### Work required
Out of the records below, copy all lines in which the word "agent" occurs.

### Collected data
-=-=-

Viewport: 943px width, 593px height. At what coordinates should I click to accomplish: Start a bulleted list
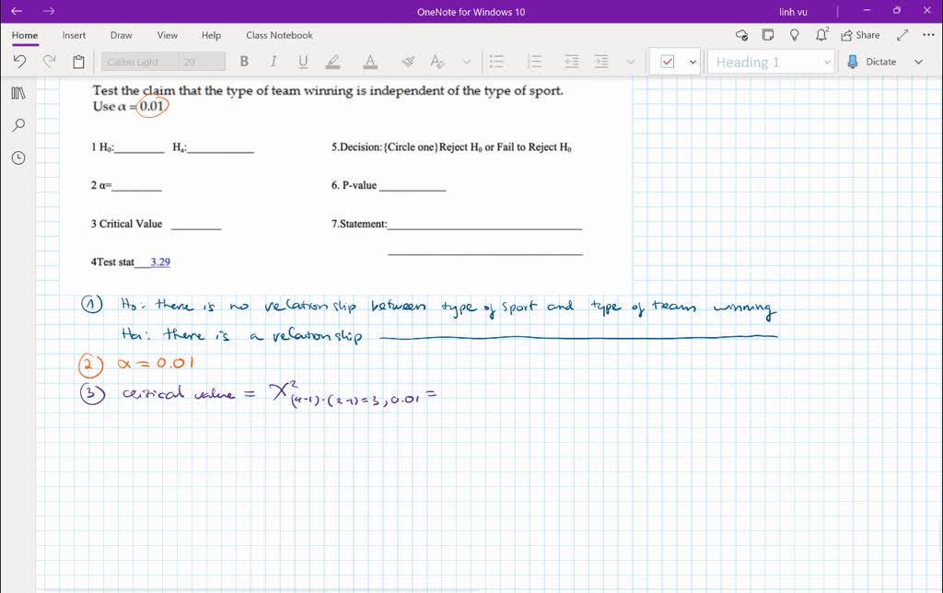[x=497, y=61]
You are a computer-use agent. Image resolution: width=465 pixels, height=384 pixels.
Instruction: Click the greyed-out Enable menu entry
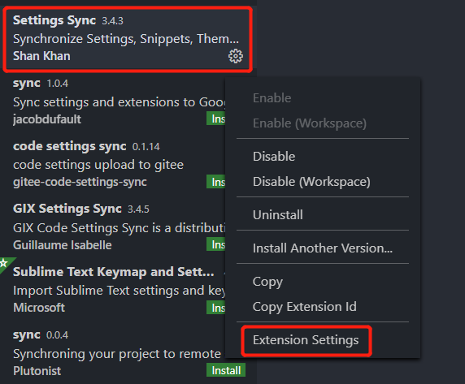click(x=272, y=98)
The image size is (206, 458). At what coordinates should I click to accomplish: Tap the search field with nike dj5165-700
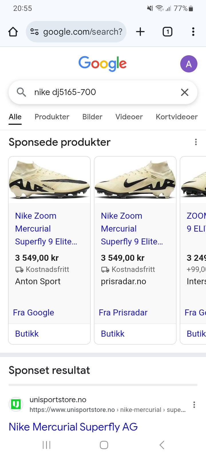103,92
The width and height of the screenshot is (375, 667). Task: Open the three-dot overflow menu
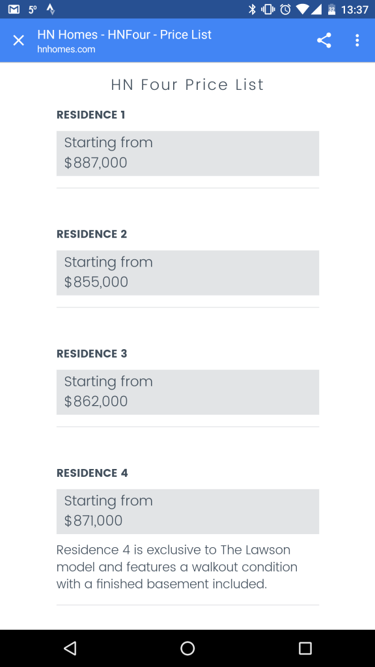[x=357, y=40]
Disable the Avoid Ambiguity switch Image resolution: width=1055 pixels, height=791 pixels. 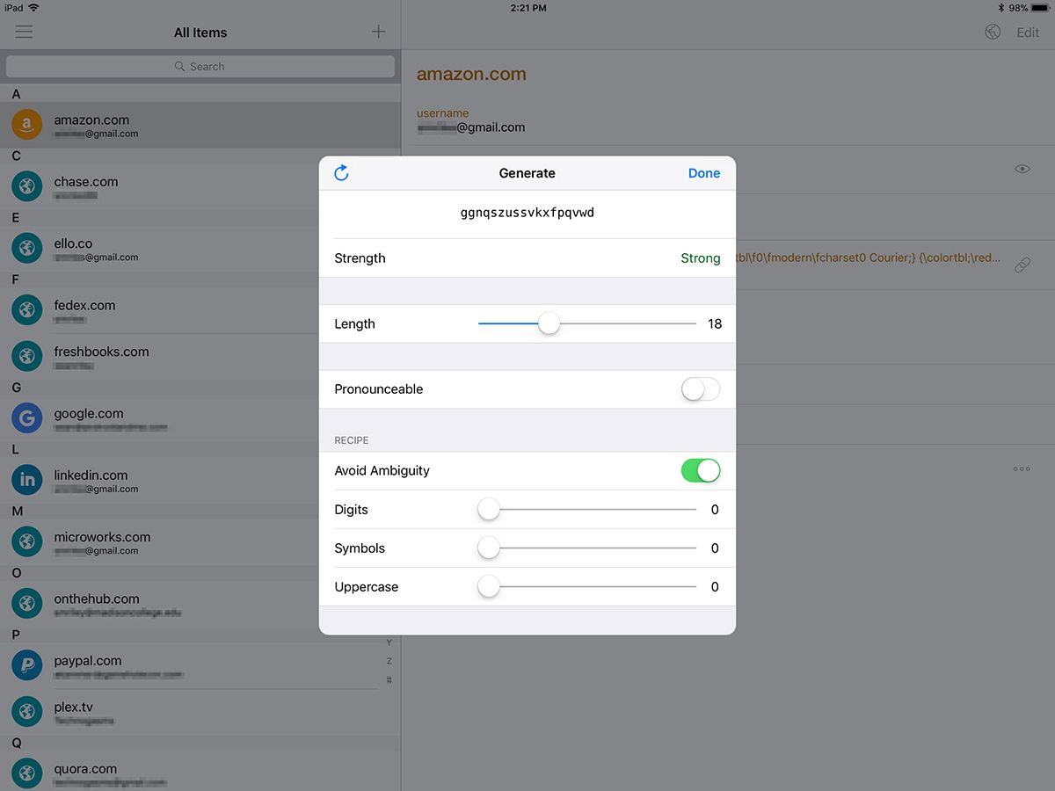coord(701,470)
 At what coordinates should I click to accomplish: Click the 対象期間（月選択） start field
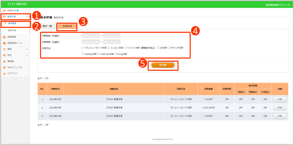pos(91,36)
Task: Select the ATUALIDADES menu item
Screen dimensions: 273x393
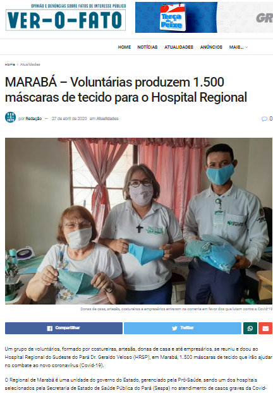Action: 179,47
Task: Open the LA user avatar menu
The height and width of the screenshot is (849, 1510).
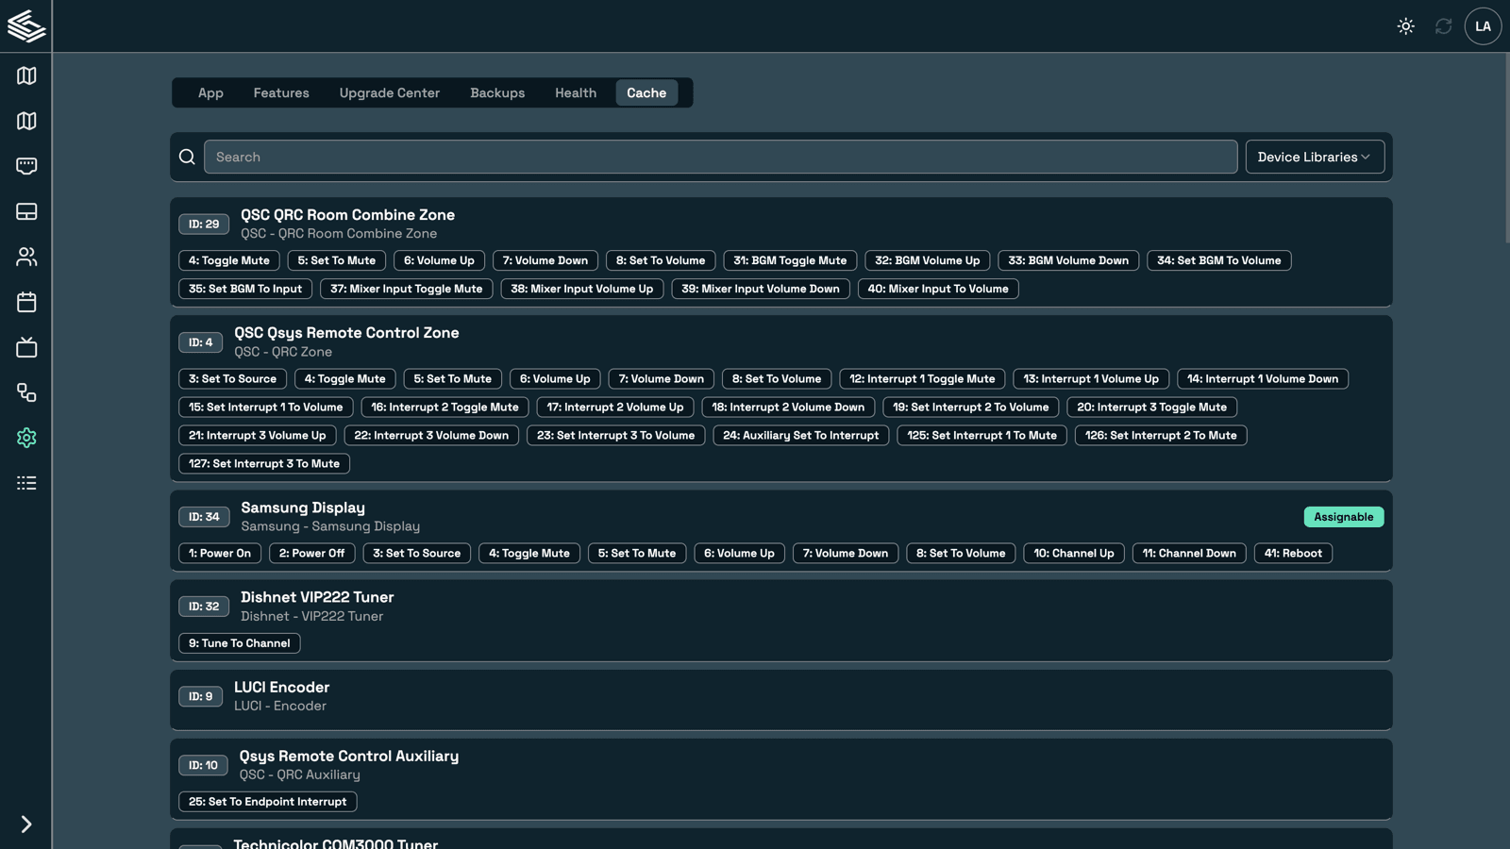Action: point(1483,26)
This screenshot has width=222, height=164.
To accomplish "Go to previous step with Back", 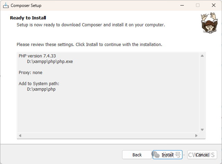I will (x=137, y=155).
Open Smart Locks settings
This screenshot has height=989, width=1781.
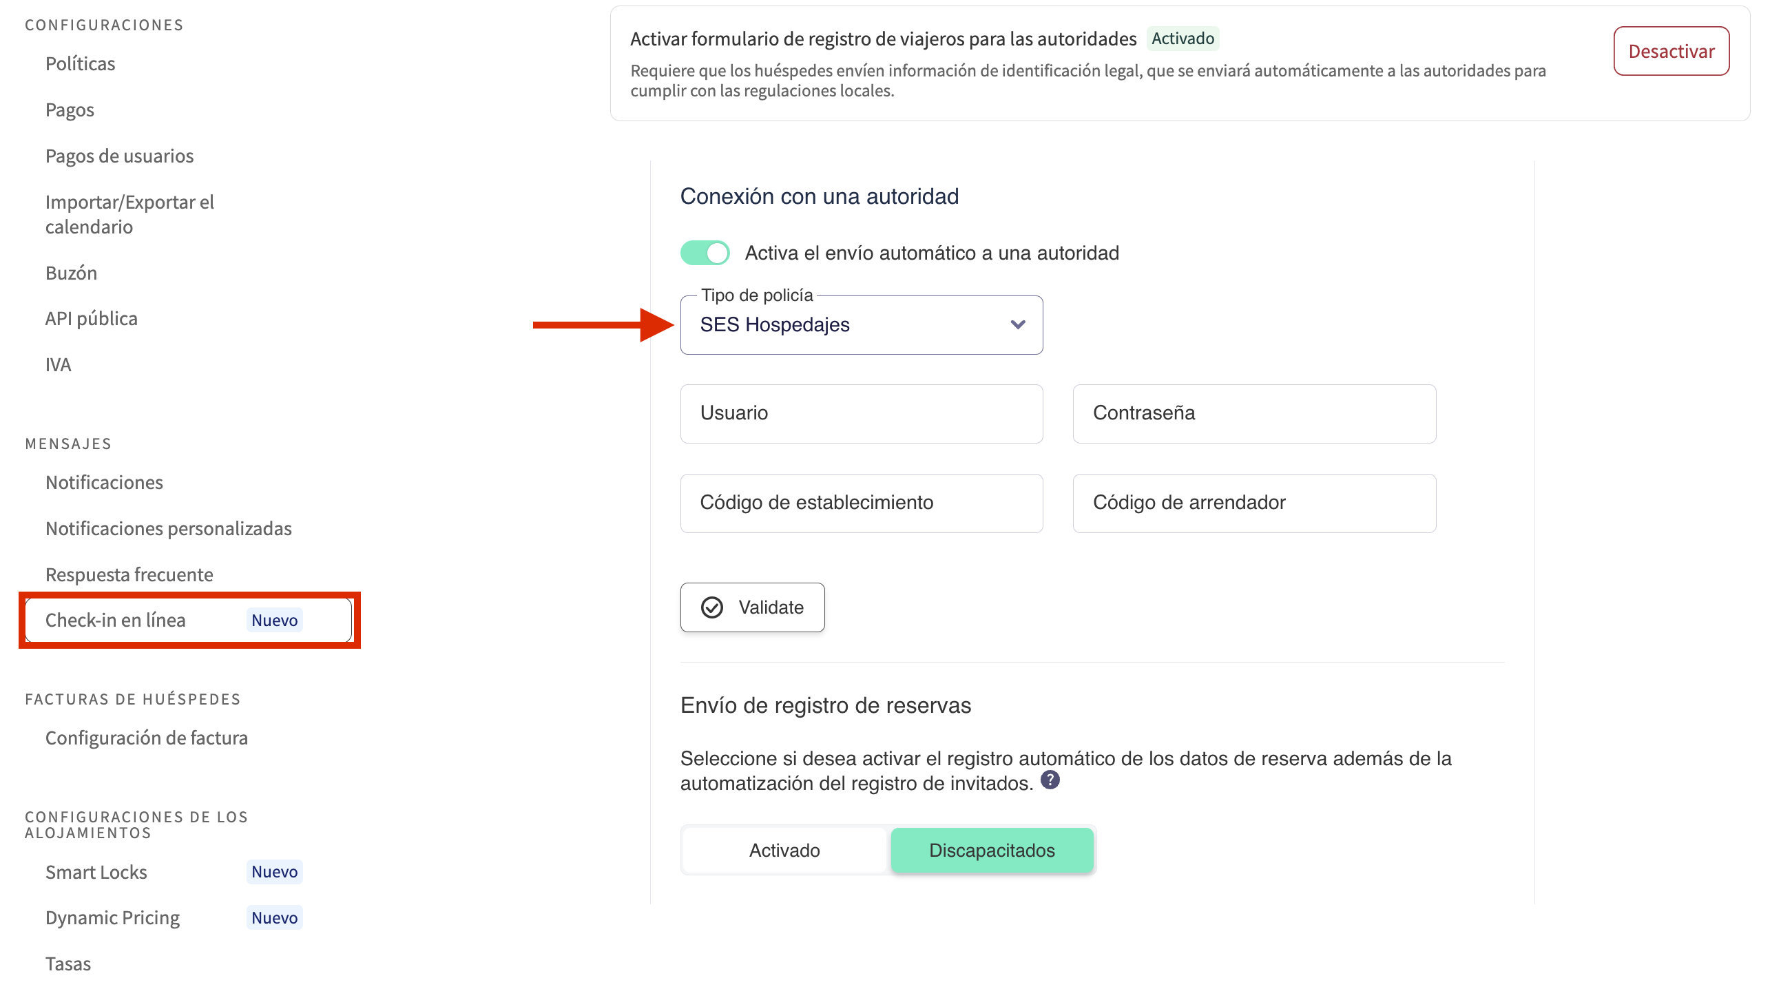tap(96, 872)
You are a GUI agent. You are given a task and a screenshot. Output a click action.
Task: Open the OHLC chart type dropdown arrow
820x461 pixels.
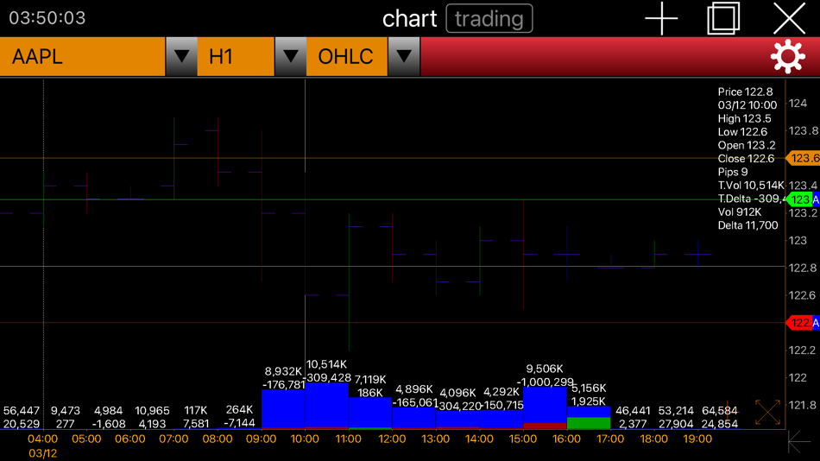point(404,56)
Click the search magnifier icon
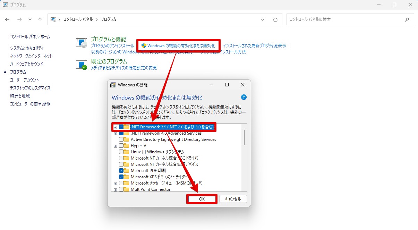Viewport: 418px width, 230px height. tap(407, 19)
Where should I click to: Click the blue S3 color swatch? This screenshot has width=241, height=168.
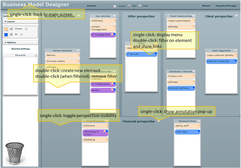[6, 35]
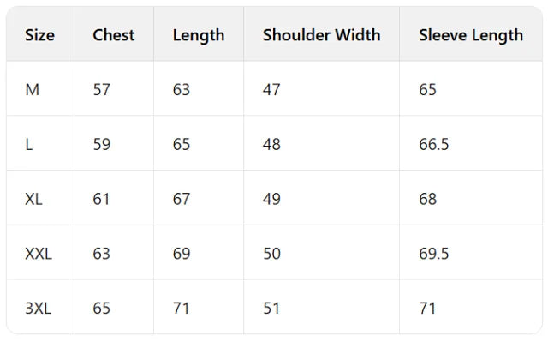Select length value 69 in XXL row
The height and width of the screenshot is (342, 548).
182,254
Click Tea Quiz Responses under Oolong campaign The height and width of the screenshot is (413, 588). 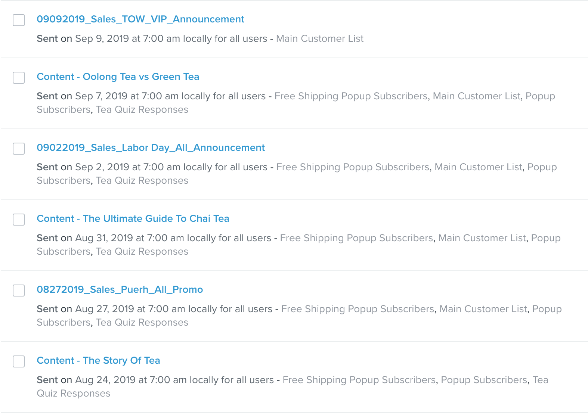142,110
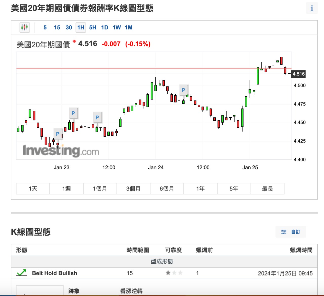This screenshot has height=296, width=324.
Task: Select the 30-minute tab
Action: (x=69, y=27)
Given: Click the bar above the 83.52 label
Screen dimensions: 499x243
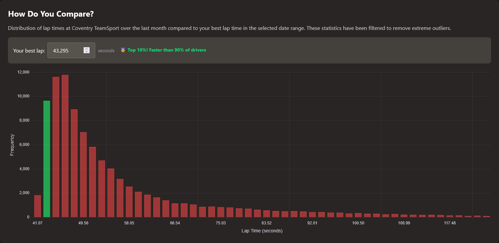Looking at the screenshot, I should [x=266, y=214].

-=-=-

### Output of the exercise
You are a computer-use agent. Image resolution: width=465 pixels, height=384 pixels.
You are a GUI agent. You are given a task and a screenshot. Output a click action.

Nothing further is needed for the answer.